EXTRACTED TEXT ->
<<<<

I went to school. 18 month.
 
i know nothing...except to say I recently watched a vid on youtube (in the hangar) and they were discussing owner performed maintenance and the mechanic being interviewed suggested logging all the time you spend when doing anything.... assisting with things or doing any of the list of things you can do yourself.... just for this reason.

I toyed with the idea many years back myself, of working towards it... but sadly never had the opportunity. I used to enjoy turning wrenches a lot, and have a strong aptitude for things mechanical...years ago before life got in the way of my flying I used to dream of buying an old cessna 170 and restoring it under my then neighbor's tutilage...a retired IA
Honestly, I think the time requirements are too deep personally. So I say good luck to you!
 
2 year community college program.....in Frederick, MD. The program closed in the mid 90's.....
 
Find a friendly A&P, preferably an IA (they seem to carry more weight with the drones at the FSDO). Document EVERY SECOND of work, including chasing down parts, reading the maintenance manual, conversing with the A&P (phone calls, emails, chats, whatever). EVERY SECOND. I'd get a monthly printout and have the A&P sign at the bottom that they agree that this time was spent on stuff in the regulations. Did you call Aircraft Spruce and ask for a price? Or if it would fit? LOG IT. EVERY SECOND, including going to the library if necessary to find information.

I was fortunate to have an airline based in the city where I went to college. After 5 years of 3 days a week after-school work I amassed the hours necessary. God bless the PSA gods for giving me that job, although it DID cut into my social life. A lot. I was the Friday-Saturday-Sunday night shift (plus full time summers), but it also got me radar experience. That and finally getting that BS got me a radar engineering job on the space program straight out of college.

>>>>

SUPPLIED ENTRIES ->
<<<<

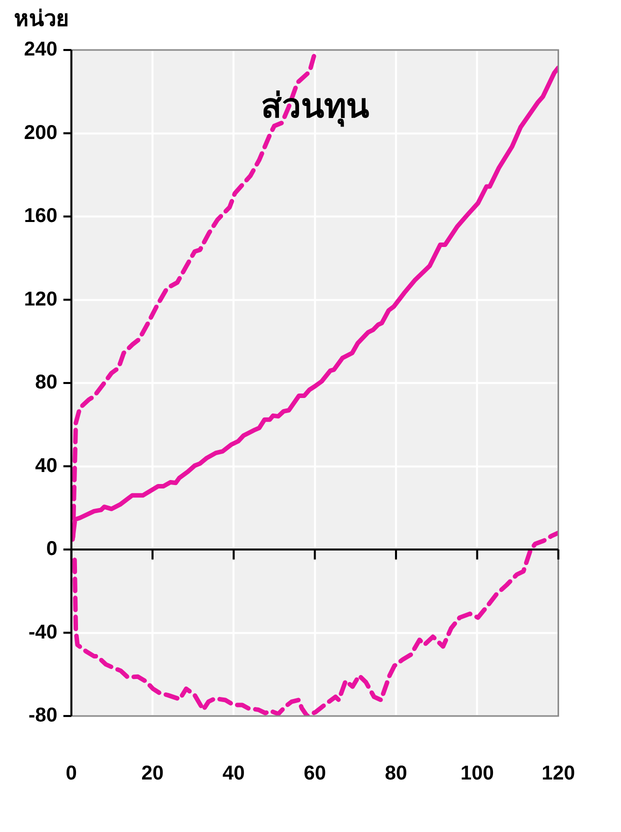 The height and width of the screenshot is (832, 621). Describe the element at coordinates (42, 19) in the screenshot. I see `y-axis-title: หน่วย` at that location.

>>>>
<<<<

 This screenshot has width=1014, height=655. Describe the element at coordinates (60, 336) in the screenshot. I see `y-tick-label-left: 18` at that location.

>>>>

TASK OBJECTIVE -> Reproduce the passage from the aviation maintenance text, beginning at the words "I was fortunate" and stopping after "out of college.".

WRITTEN SOLUTION ->
I was fortunate to have an airline based in the city where I went to college. After 5 years of 3 days a week after-school work I amassed the hours necessary. God bless the PSA gods for giving me that job, although it DID cut into my social life. A lot. I was the Friday-Saturday-Sunday night shift (plus full time summers), but it also got me radar experience. That and finally getting that BS got me a radar engineering job on the space program straight out of college.